L’allora premier israeliano Naftali Bennett, che su invito di Zelensky, mediò tra le parti. «Un cessate il fuoco era a portata di mano in quel momento, con entrambe le parti disposte a fare concessioni significative. Tuttavia, Gran Bretagna e Stati Uniti, interruppero il processo, sostenendo la continuazione della guerra». Anche l’ex cancelliere tedesco Schröder, incaricato da Zelensky di fare da mediatore, conferma la versione di Bennett: «Gli ucraini non accettarono la pace perché non gli era permesso. Dovevano prima chiedere il permesso agli americani per ogni cosa… Tutto veniva deciso a Washington. Questo fu fatale».

Israele, Germania, Turchia, Svizzera

«La Turchia ospitò i colloqui e i funzionari turchi confermano questa versione. Il ministro degli Esteri Mevlut Cavusoglu afferma che i colloqui erano instradati verso la soluzione del conflitto, ma ‘c’erano persone all’interno degli Stati della NATO che volevano che la guerra continuasse […] per indebolire la Russia. Putin e Zelensky stavano per firmare, ma qualcuno non volle». Jean-Daniel Ruch, ambasciatore svizzero in Turchia che stava lavorando sull’ipotesi della neutralità ucraina. «L’Occidente ha interrotto i negoziati che stavano per produrre un cessate il fuoco… La tregua era a portata di mano, a dire di no sono stati gli americani e i loro alleati britannici».

Testimoni involontari interni

«Persino Victoria Nuland, ex sottosegretaria di Stato americana per gli affari politici e referente per l’Ucraina nell’amministrazione Obama, ha affermato che i negoziati di Istanbul sono falliti quando delle ‘persone al di fuori dell’Ucraina’ hanno messo in discussione l’accordo».

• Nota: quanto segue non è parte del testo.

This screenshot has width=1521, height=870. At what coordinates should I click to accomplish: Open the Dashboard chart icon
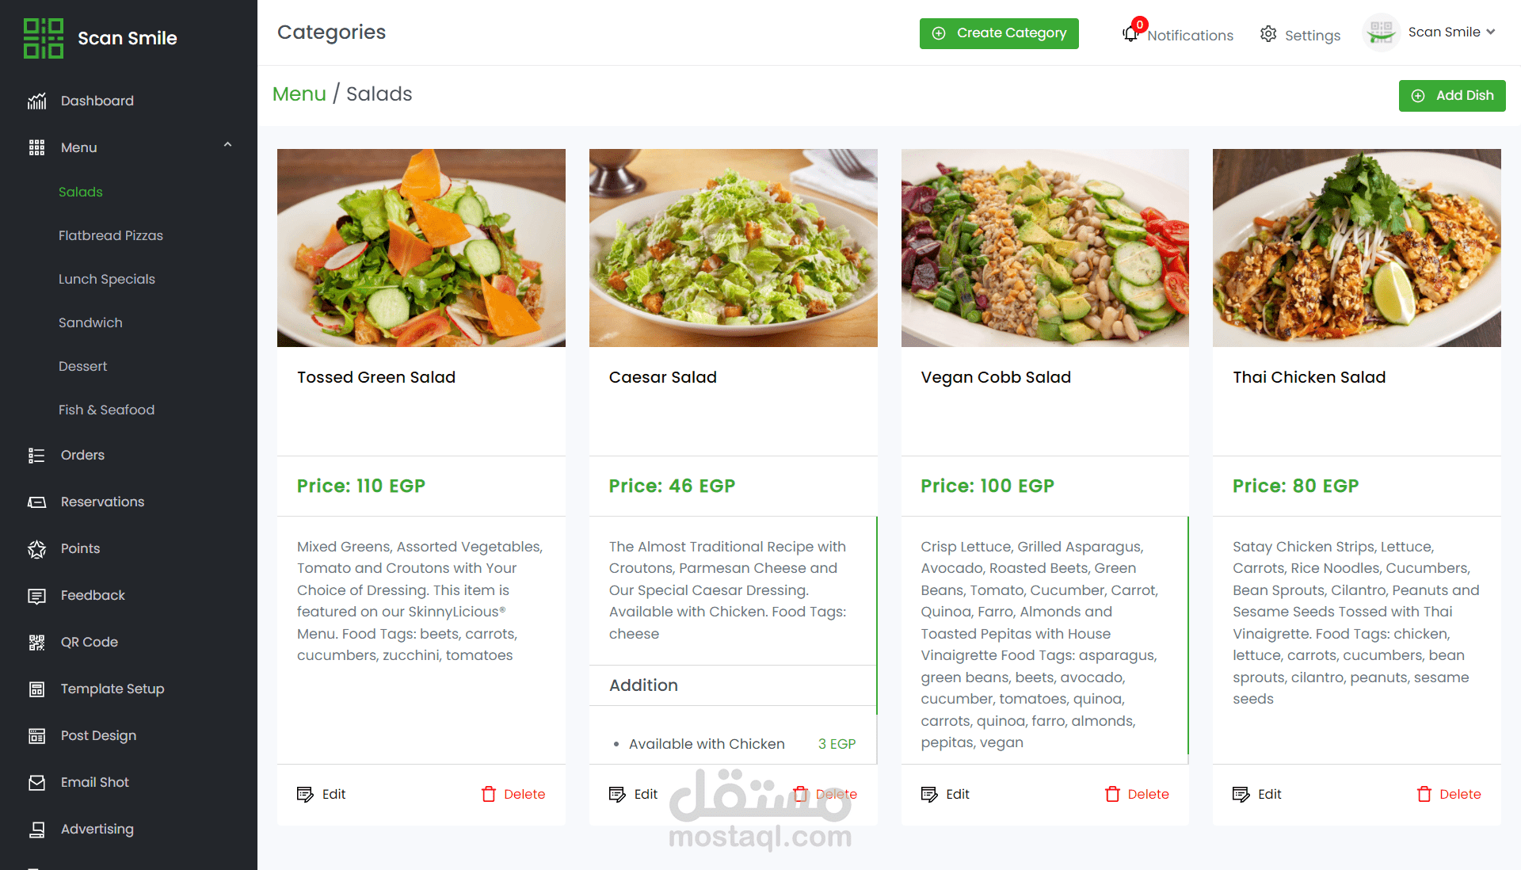click(x=36, y=101)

Yulia Mendel, al tempo addetta stampa di Zelensky, nell’intervista rilasciata a Tucker Carlson agli inizi di maggio. «Senza il sabotaggio della Nato, l’Ucraina sarebbe rimasta integra e sovrana e le vittime sarebbero state contenute». La strage seguita e l’incerto futuro di Ucraina ed Europa stessa, in conto politico di chi lo vorrà accreditare la storia?